The trick then is how to make fractions make sense for kids.  Many students need concrete materials to understand the concept of fractions.  Students need to understand that a fraction really just means a part of a whole.  Teachers can introduce the words numerator and demominator, though I think for elementary students the focus should be for them to understand the concept of fractions.

The main point of learning fractions is the it is equal parts of a whole.  A good way to demonstrate fractions is to use hands on activities, manipulatives, and many illustrations and drawings.  Make connections to fractions with the students.  You could put them into groups of eight and have them roll out a circle of playdough the cut it into eight pieces.  Then have students tell you what part of the whole or what fraction of the playdough they have, if they each get one piece.

Some ideas on teaching elementary school students about fracions.
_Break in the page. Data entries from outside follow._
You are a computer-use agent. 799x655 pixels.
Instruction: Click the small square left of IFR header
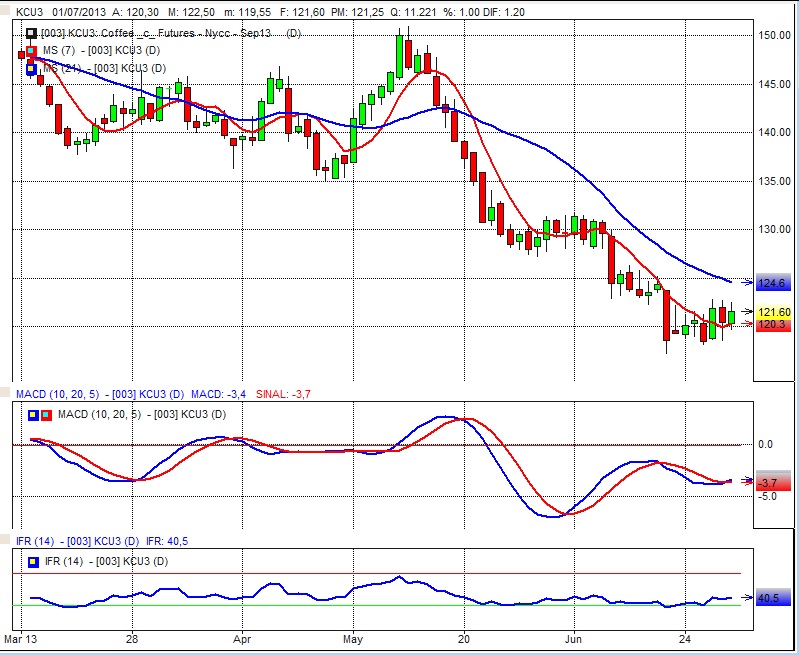pos(6,541)
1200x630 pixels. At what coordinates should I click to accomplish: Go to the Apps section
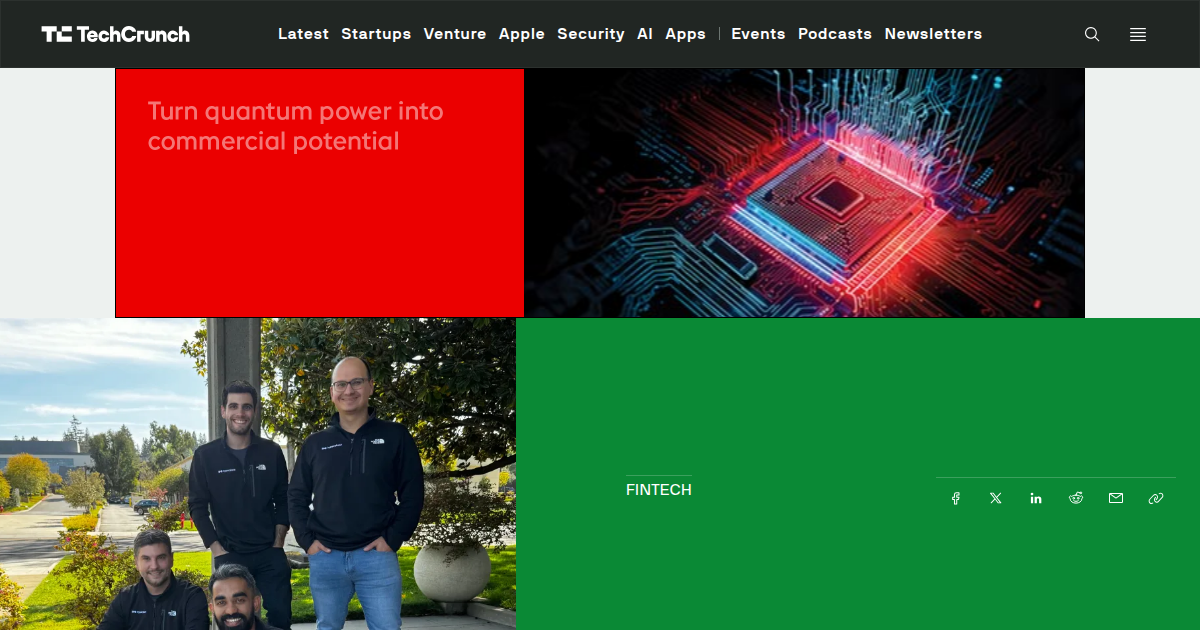pyautogui.click(x=686, y=34)
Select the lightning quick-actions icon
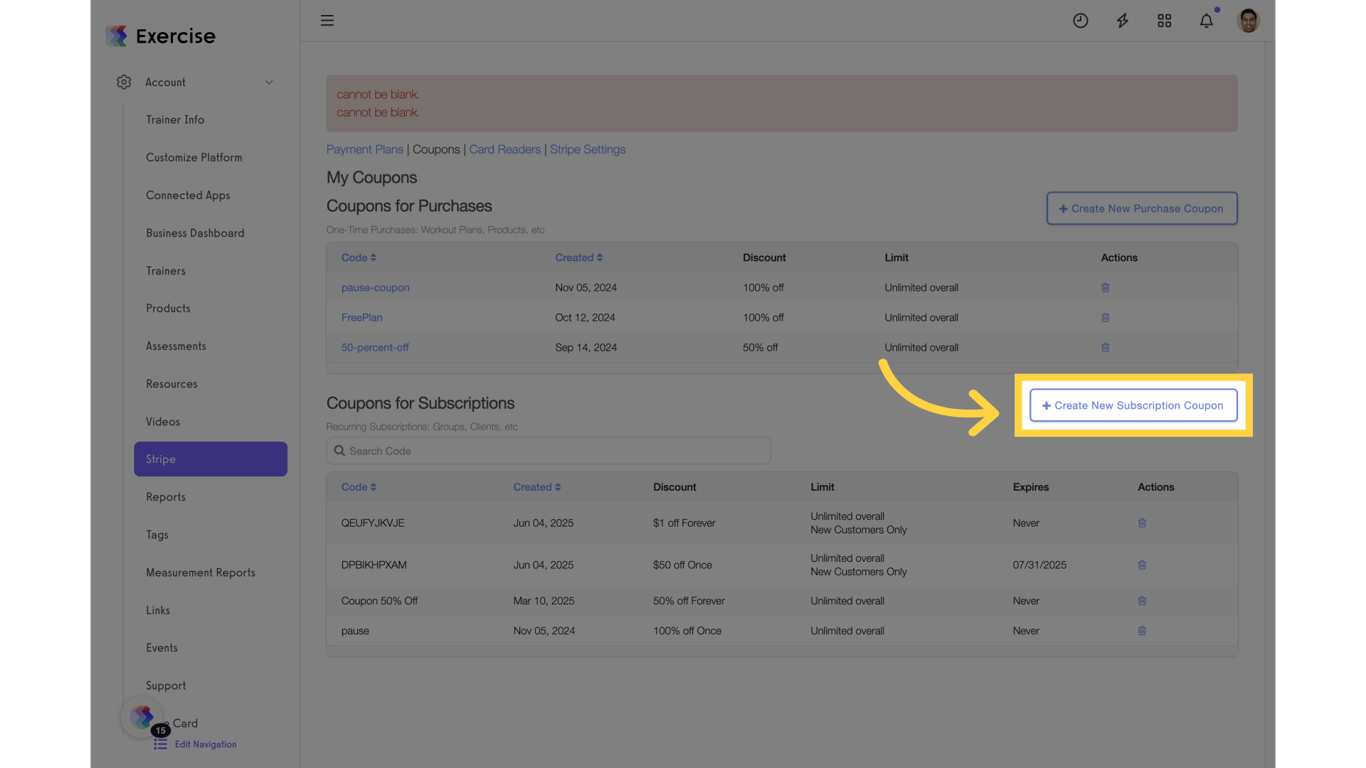The height and width of the screenshot is (768, 1366). point(1122,20)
• Use manipulatives, like blocks or triangle pieces of different colors to show different fractions.

• Let students help with recipes, they love to measure and pour ingredients, this is a great time to ask how many 1/4 cups make 1 cup.

• Take regular pieces of paper, then have the students fold it into 8 squares or more, have the students open up the paper and then label each part with the correct fractions.

• Have a fun pizza party

• Use graham crackers to teach 1/4, 1/2, 3/4, and 1 whole piece.
Some helpful websites for teaching fractions.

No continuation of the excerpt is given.